Par Fatim-Zahra TOHRY | Edition N°:5052 Le 23/06/2017 | Partager
L’objectif est de sortir de l’état d’urgence
Concilier efficacité policière et liberté publique

Après le remaniement, la nouvelle équipe du gouvernement Macron s’est aussitôt mise au travail, avec au programme un projet de loi antiterroriste. Le texte vise à faire entrer l’état d’urgence dans le droit commun, quelques jours après un nouvel attentat manqué sur l’avenue des Champs-Elysées, à Paris. Le «niveau de la menace en France est extrêmement élevé», a rappelé le ministre de l’Intérieur, Gérard Collomb. Le projet de loi doit prendre le relais du régime d’exception mis en place au soir des attentats meurtriers du 13 novembre 2015 à Paris.

Avant l’échéance du 15 juillet, le gouvernement va toutefois probablement décider d’une nouvelle prolongation de l’état d’urgence jusqu’au 1er novembre, à titre transitoire. Le projet de loi renforçant la sécurité intérieure et la lutte contre le terrorisme vise, selon le ministère de l’Intérieur, à «concilier efficacité avec le respect des libertés publiques essentielles».

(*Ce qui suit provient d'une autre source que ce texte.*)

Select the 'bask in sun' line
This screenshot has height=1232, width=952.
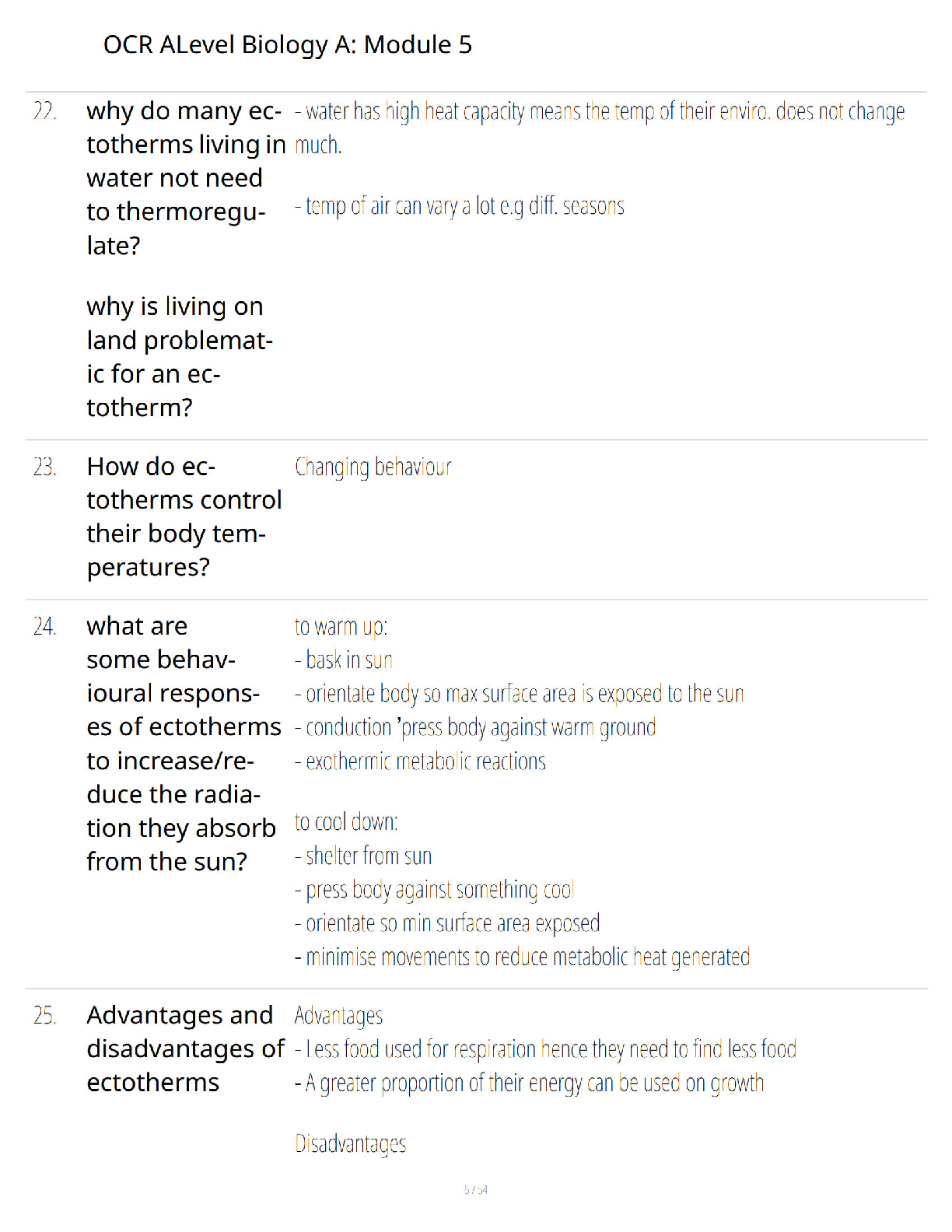(x=344, y=660)
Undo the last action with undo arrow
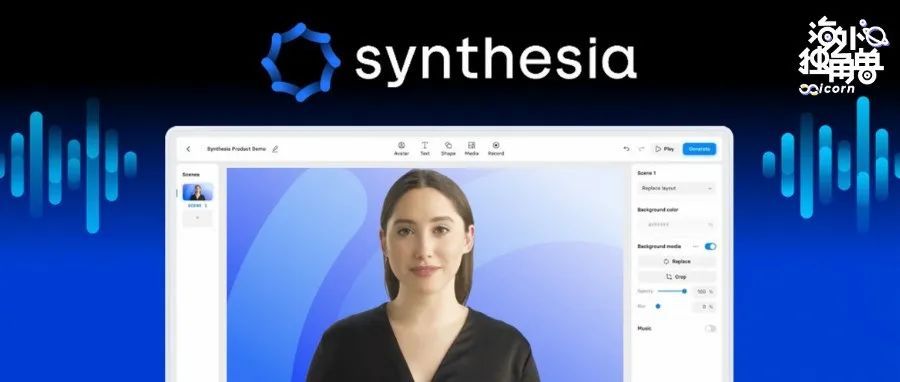Screen dimensions: 900x382 click(626, 149)
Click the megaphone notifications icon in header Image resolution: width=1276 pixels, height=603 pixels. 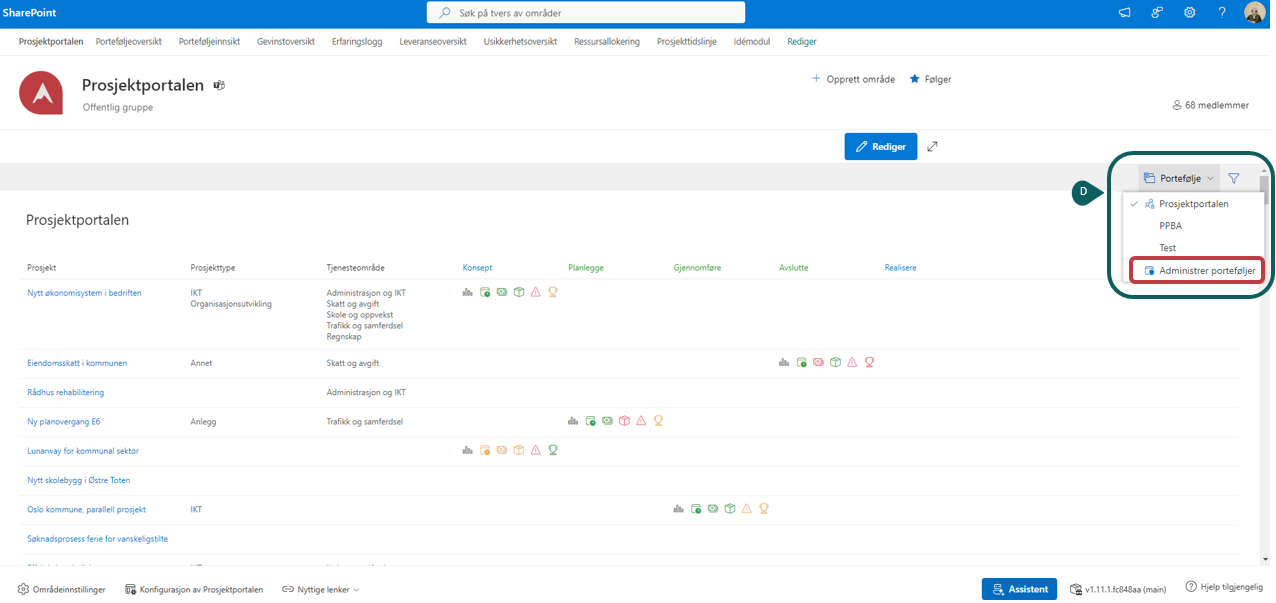pos(1125,13)
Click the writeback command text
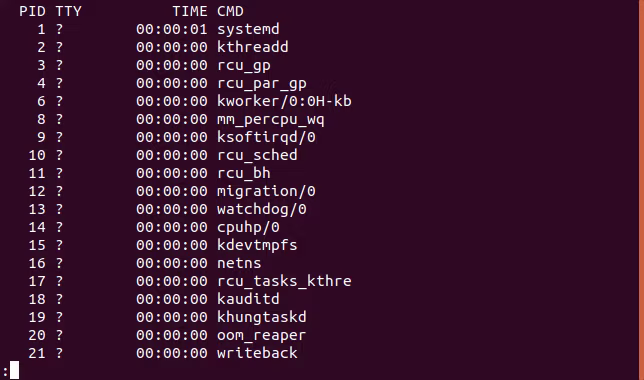Screen dimensions: 644x380 coord(257,353)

Selon l’avant-projet, l’exécutif entend confier de manière permanente aux autorités administratives le pouvoir d’assigner des individus dans un «périmètre géographique déterminé et de perquisitionner de jour comme de nuit (sous le contrôle du juge cependant). Deux mesures jusqu’ici indissociables de l’état d’urgence». Les représentants de l’Etat pourraient aussi interdire des lieux de culte, exploiter des téléphones ou ordinateurs, ordonner fouilles et palpations, et placer sous bracelet électronique, «aux seules fins de prévenir un acte de terrorisme».

Des défenseurs de ces libertés ont cependant multiplié les critiques sur ces mesures sécuritaires, dont le contrôle incomberait à la justice administrative. Des magistrats, des avocats, des élus progressistes et des associations comme la Ligue des droits de l’Homme, Amnesty International ou Human Rights Watch se sont mobilisés contre le texte. Selon eux, il inscrit «dans le droit commun des mesures exceptionnelles ayant par nature une vocation temporaire». La loi représente «un bon équilibre», se défend le Premier ministre, Edouard Philippe.